The real question for those who advocate the existence both of Free Will and a Hell of eternal conscious torment awaiting those who reject God.

“I have mastered all of the more common arguments for the moral intelligibility of the idea of a hell of eternal torment, not to mention a good number of the uncommon ones. None of these, however, has ever persuaded me of anything, except perhaps the lengths of specious reasoning to which even very intelligent persons can go when they feel bound by faith to believe something inherently incredible.

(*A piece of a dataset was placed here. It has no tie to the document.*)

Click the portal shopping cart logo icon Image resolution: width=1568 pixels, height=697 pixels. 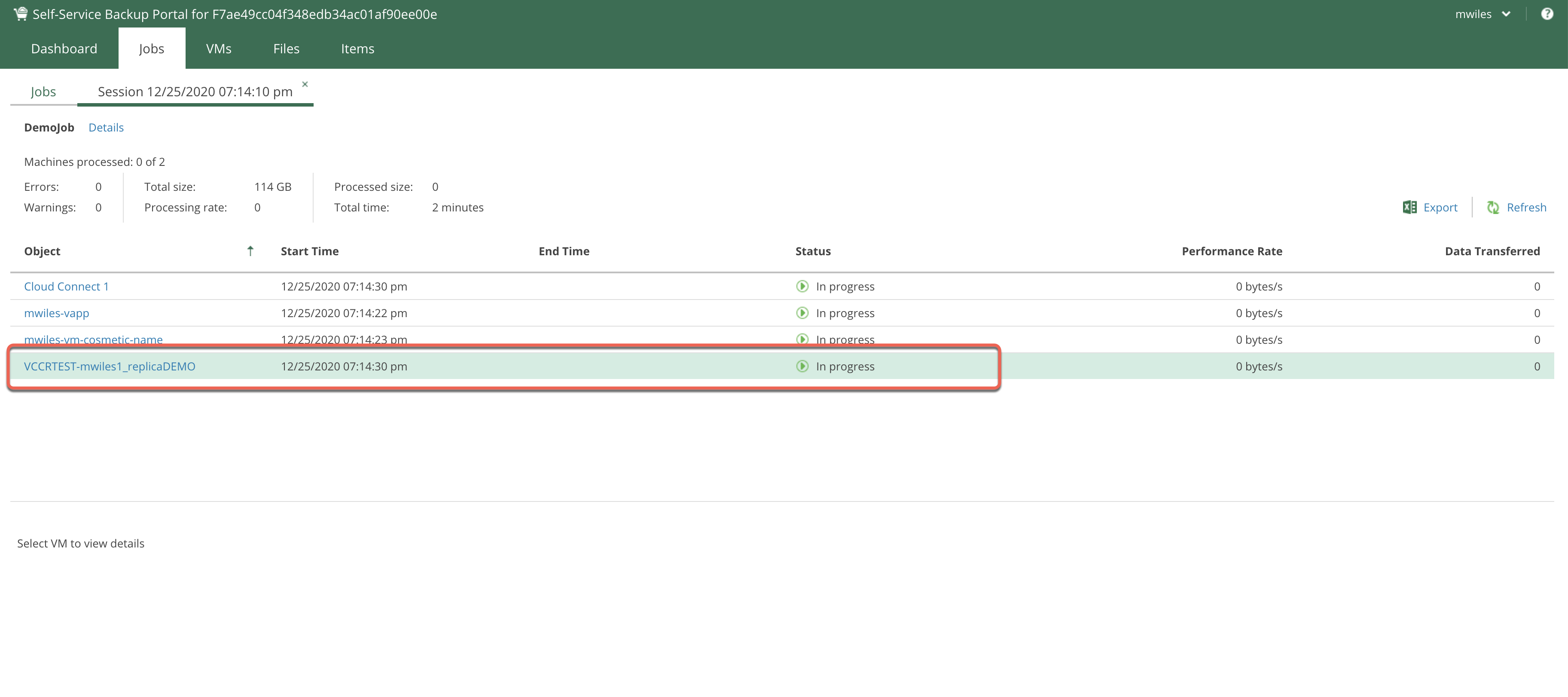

And, to be honest, even if any versions of those arguments did seem plausible to me, they would still fail to move me, since no versions deal adequately with the actual question that to me seems the most obvious and most crucial- at least, if one truly believes that Christianity offers any kind of cogent picture of reality. The great majority of defenders of the idea of a real hell of eternal torment (for brevity’s sake, we can call them “infernalists” hereafter) never really get around to addressing properly the question of whether we can make moral sense of God’s acts in the great cosmic drama of creation, redemption, and damnation. They invariably imagine they have done so, but only because they have not sufficiently distinguished that question from whichever one it is that genuinely preoccupies them – which these days tends to be the question of whether a free, rational agent, in order to be truly free, or truly capable of a relation of love with God, must have the power justly to condemn himself or herself to everlasting dereliction, and whether then God will allow him or her to do so out of regard for the high dignity of this absolutely indispensable autonomy.”

extracted from “That All May be Saved” by David Bentley-Hart.